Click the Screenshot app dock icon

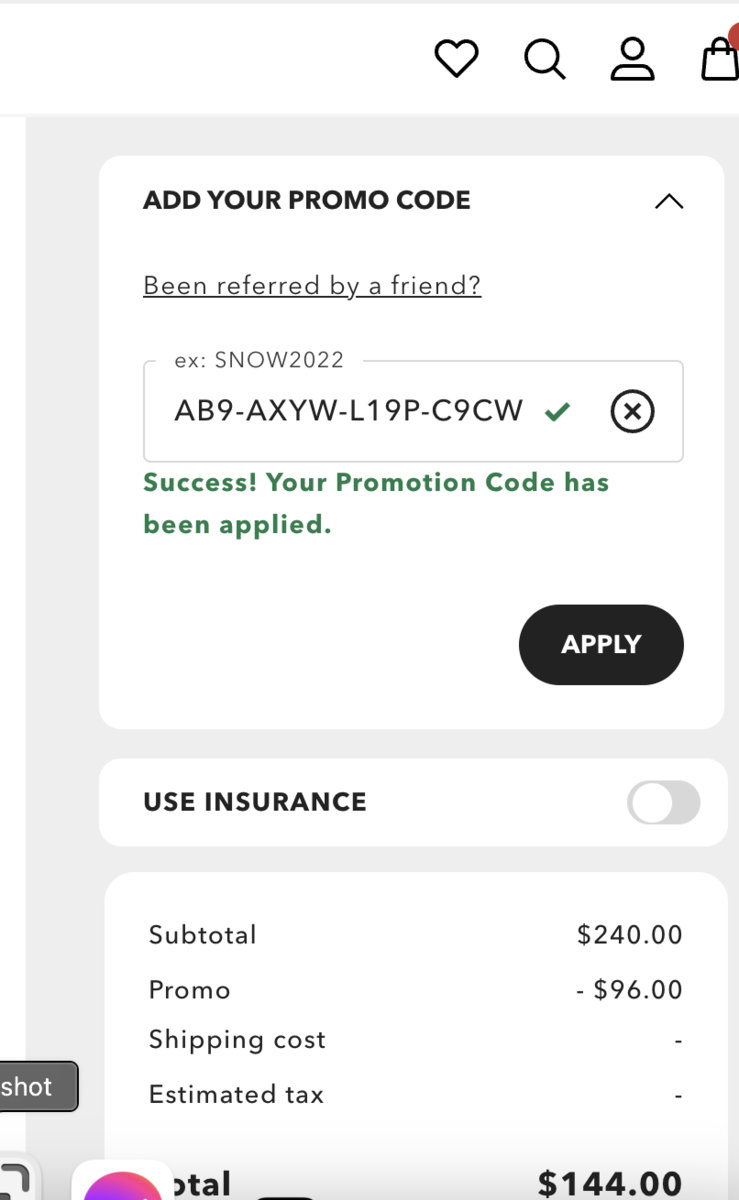(14, 1182)
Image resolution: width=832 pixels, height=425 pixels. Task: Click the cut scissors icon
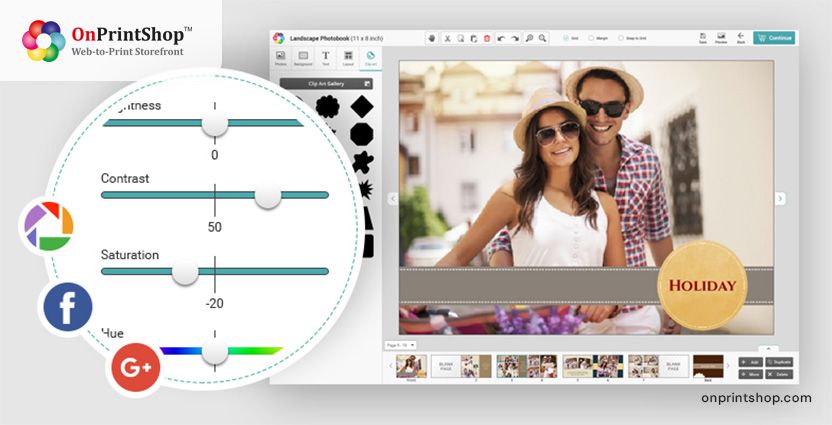pyautogui.click(x=447, y=38)
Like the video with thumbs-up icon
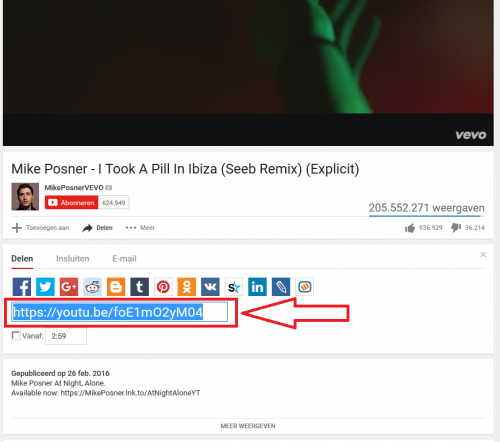Image resolution: width=500 pixels, height=442 pixels. 410,228
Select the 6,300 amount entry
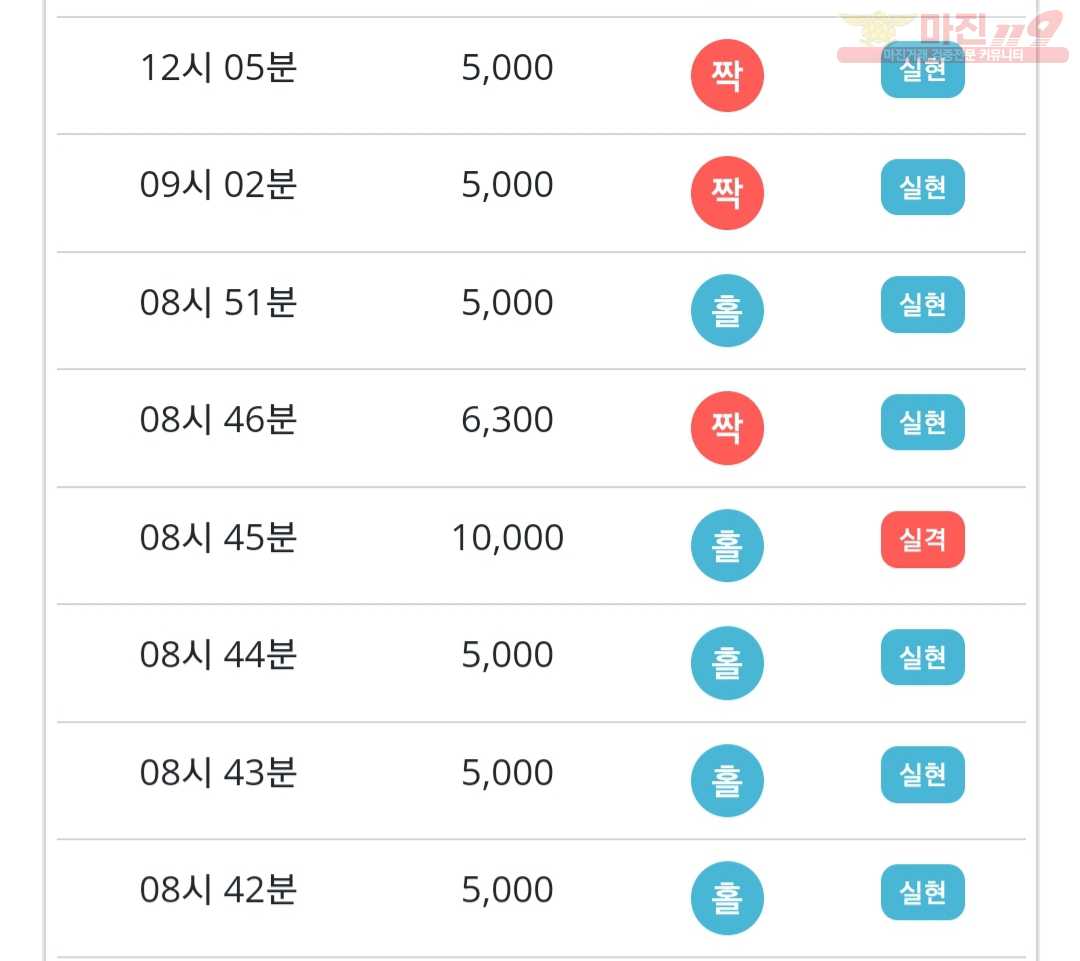The image size is (1080, 961). (x=507, y=420)
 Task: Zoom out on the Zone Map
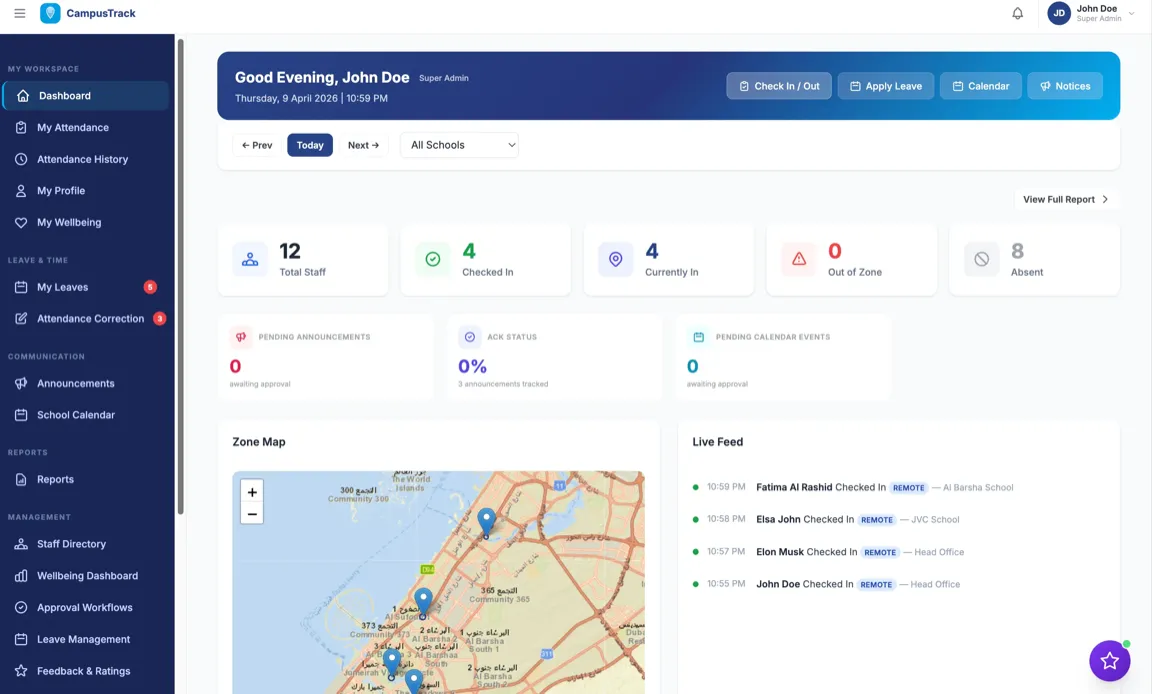(x=252, y=514)
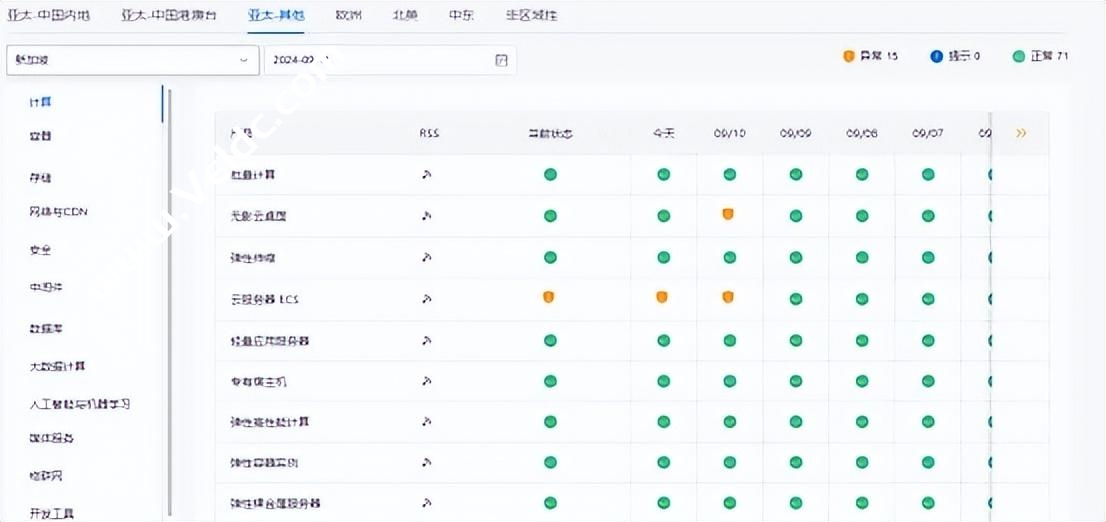Click RSS icon in the 云服务器 ECS row
This screenshot has width=1106, height=522.
click(x=426, y=298)

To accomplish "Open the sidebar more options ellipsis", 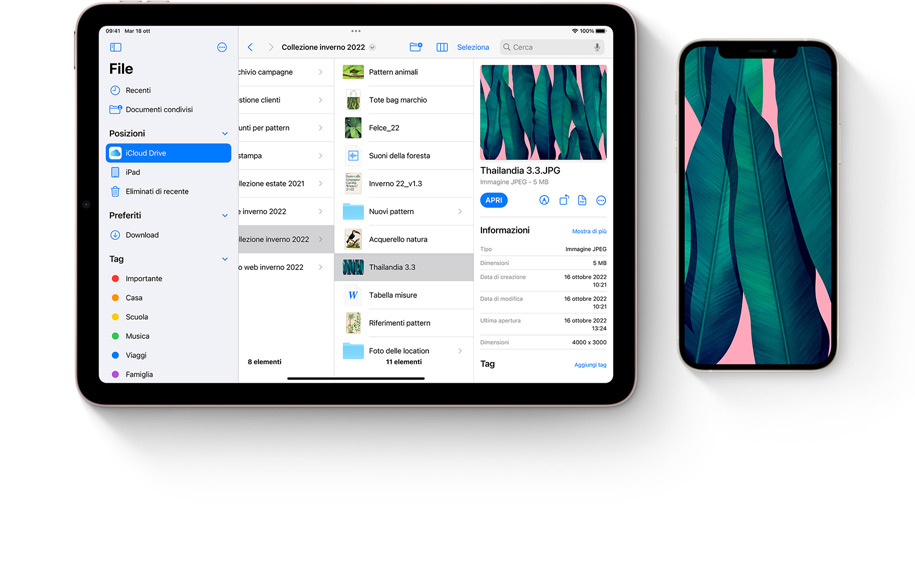I will [x=222, y=47].
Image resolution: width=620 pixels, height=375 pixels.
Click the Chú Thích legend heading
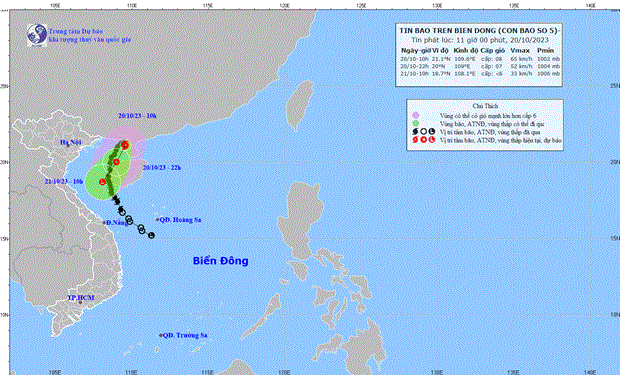pyautogui.click(x=485, y=106)
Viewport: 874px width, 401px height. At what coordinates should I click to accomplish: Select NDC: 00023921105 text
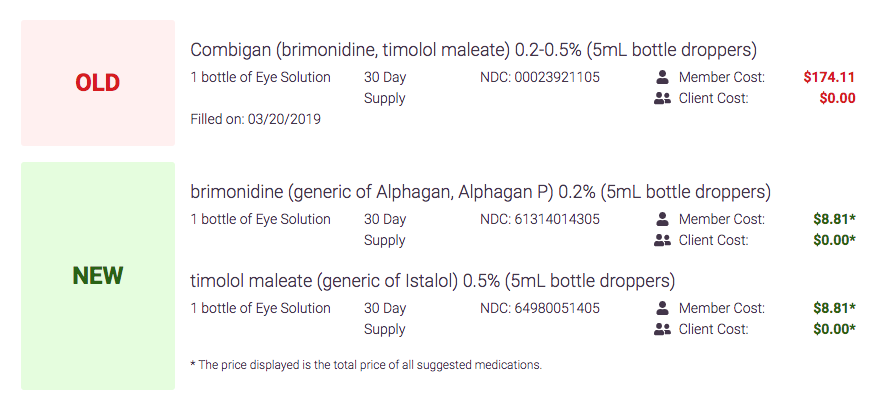(540, 78)
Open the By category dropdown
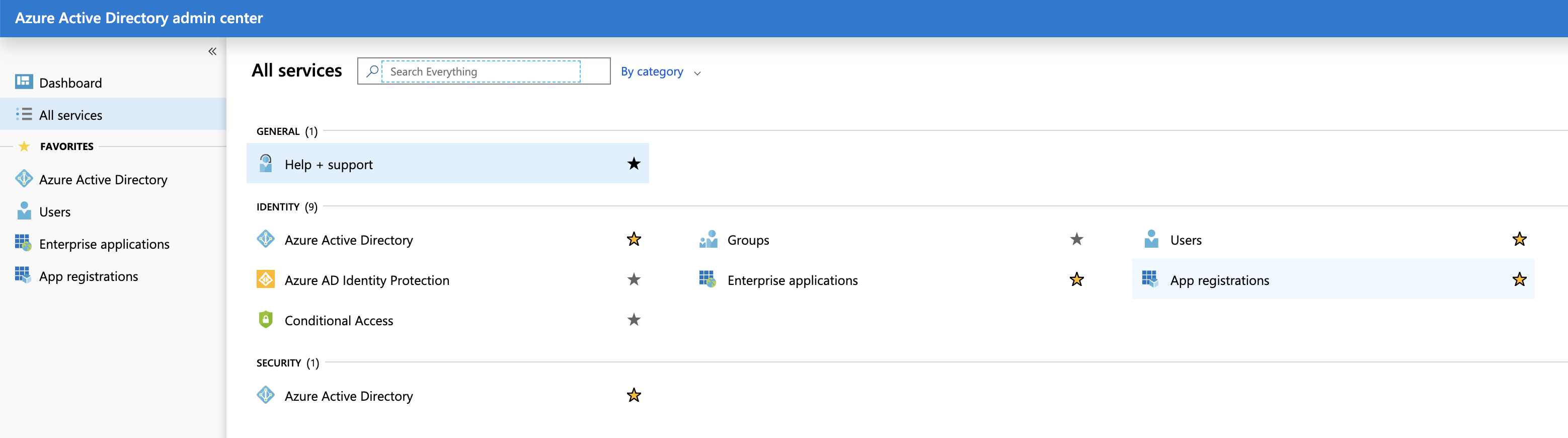1568x438 pixels. pos(652,72)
==================================================
- [WHAT IS REQUIRED]:
Your answer must be the lines from the one containing "Click the Chú Thích legend heading" through the last line of the records, printed exactly with no pictures; please include both ends.

- [TASK OUTPUT]:
Click the Chú Thích legend heading
pyautogui.click(x=485, y=106)
Viewport: 874px width, 401px height. At what coordinates should I click to accomplish: Select NDC: 00023921105 text
(540, 78)
Open the By category dropdown
1568x438 pixels. pos(652,72)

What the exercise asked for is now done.